In Szene gesetzt ist dieser “Ring des Nibelungen” aus Salzburg und Südfrankreich von Stephane Braunschweig. Seine Regie zeichnete sich auch in der “Götterdämmerung” durch eine defensive bis gar nicht vorhandene Personenregie aus. Oft stehen die Helden einfallslos an der Rampe der Festspielhausbühne, die gerade deswegen viel zu groß wirkt. Die Wege scheinen endlos, und auch der musikalisch wunderbare Berliner Rundfunkchor weiß nicht, wo er sich hinstellen soll und wirkt hölzern in seinen militanten und dandyhaften Kostümen von Thibault Vancraenenbroeck.
Die großformatigen Videoprojektionen von Wolken, Feuer und Wasser im Bühnenraum-füllenden Format haben ästhetische Kraft. Nach insgesamt 18 Stunden “Ring” hat sich deren Wirkung aber substanziell abgenutzt – die Götterdämmerung ist endlich auch zur Video-Dämmerung geworden.
Salzburg erlebte einen “Ring”, der den Fokus ohne Schnickschnack auf die teutonisch-pathetische Geschichte über Liege, Intrige und Macht lenkt. Aber Nichtstun geht als eigenständiges Opernkonzept trotzdem nicht durch. Einige starke Bilder wie Hagens Thron und Brünnhildes ummauertes Bett sind psychologisch klug gedacht. Aber ein inspiriertes Grundkonzept samt dramaturgisch kluger Personenführung fehlte von “Das Rheingold” über “Walküre” bis zu “Siegfried” und schließlich “Götterdämmerung” immer schmerzlicher.
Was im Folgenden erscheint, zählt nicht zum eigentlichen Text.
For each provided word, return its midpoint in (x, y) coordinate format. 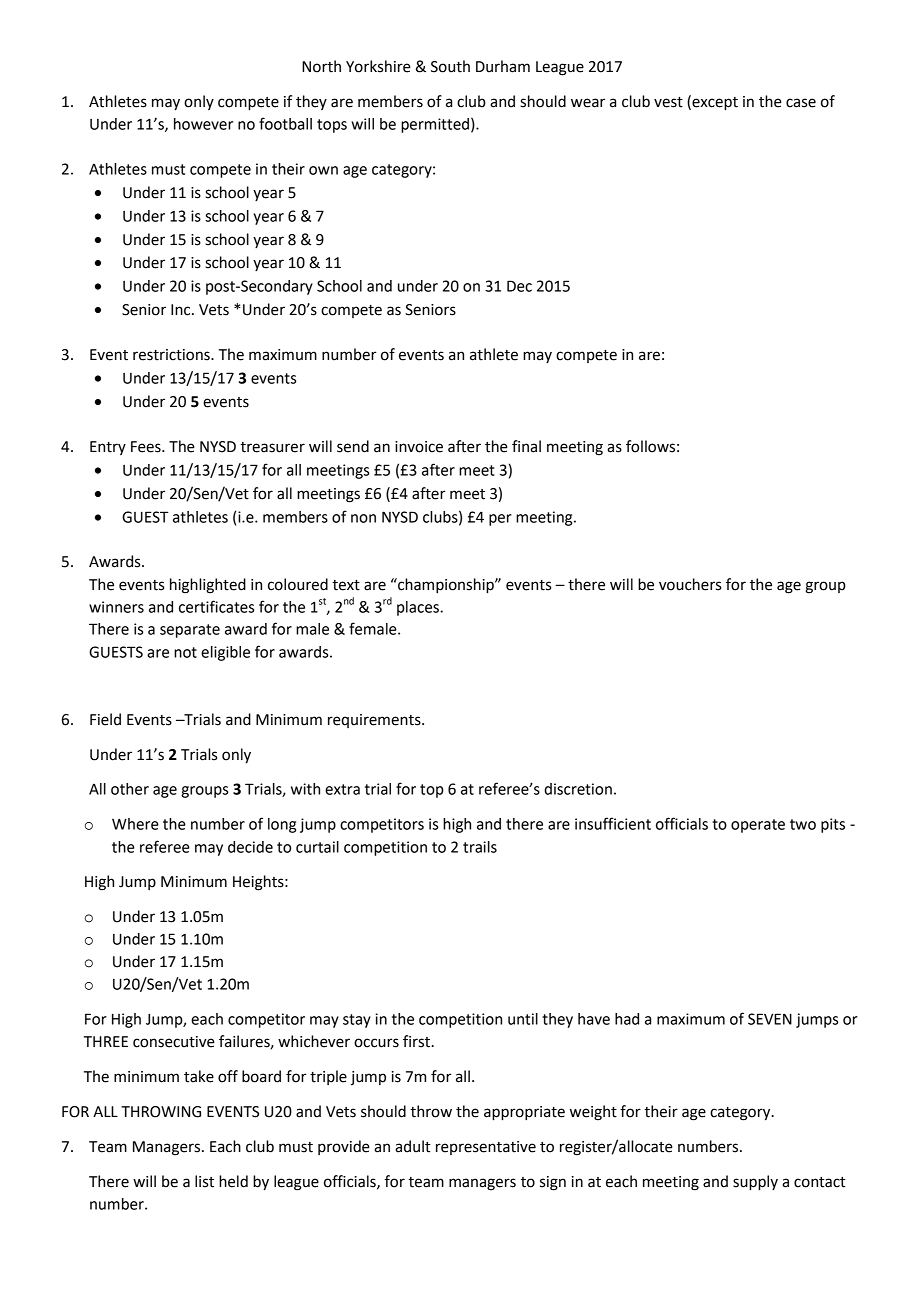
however (203, 124)
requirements (375, 721)
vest (668, 102)
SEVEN (770, 1019)
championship (446, 586)
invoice (419, 447)
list (204, 1181)
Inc (182, 310)
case (801, 103)
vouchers (690, 584)
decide (250, 847)
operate (758, 826)
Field (105, 719)
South (450, 66)
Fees (147, 447)
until (523, 1019)
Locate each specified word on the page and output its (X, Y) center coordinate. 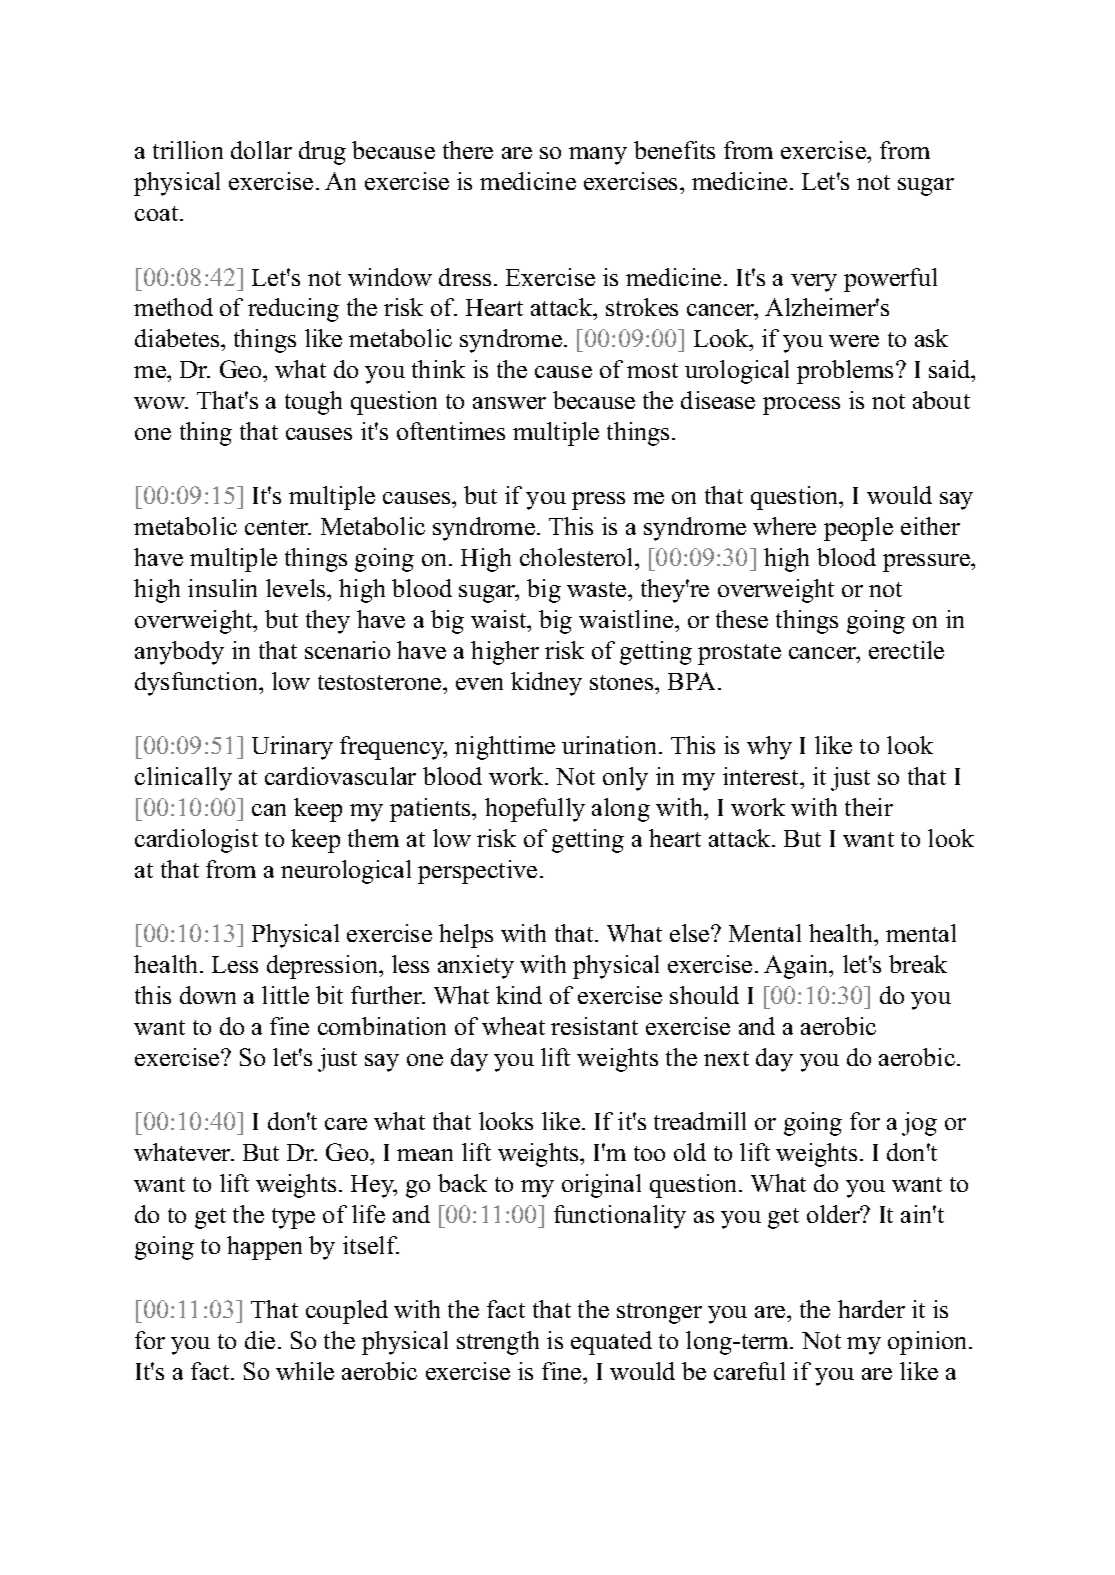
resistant (594, 1026)
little (285, 995)
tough (313, 403)
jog (919, 1124)
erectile (906, 650)
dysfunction (198, 684)
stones (623, 682)
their (869, 807)
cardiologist (196, 841)
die (260, 1340)
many (598, 156)
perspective (477, 872)
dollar (261, 150)
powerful (890, 280)
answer (509, 403)
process (801, 406)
Musikalisch setzte Simon Rattle auf großen, satten und monumentalen Orchesterklang, den die Berliner Philharmoniker nicht ohne eine Vielzahl kleiner Unsauberkeiten realisierten. Umwerfende Wagner-Wucht in allen Farben hat trotzdem begeistert und dem britischen Dirigenten und seinem Orchester großen Applaus eingebracht. Obwohl die Sänger damit häufig zugedeckt wurden. Aber das lag zum Teil auch an ihnen selbst.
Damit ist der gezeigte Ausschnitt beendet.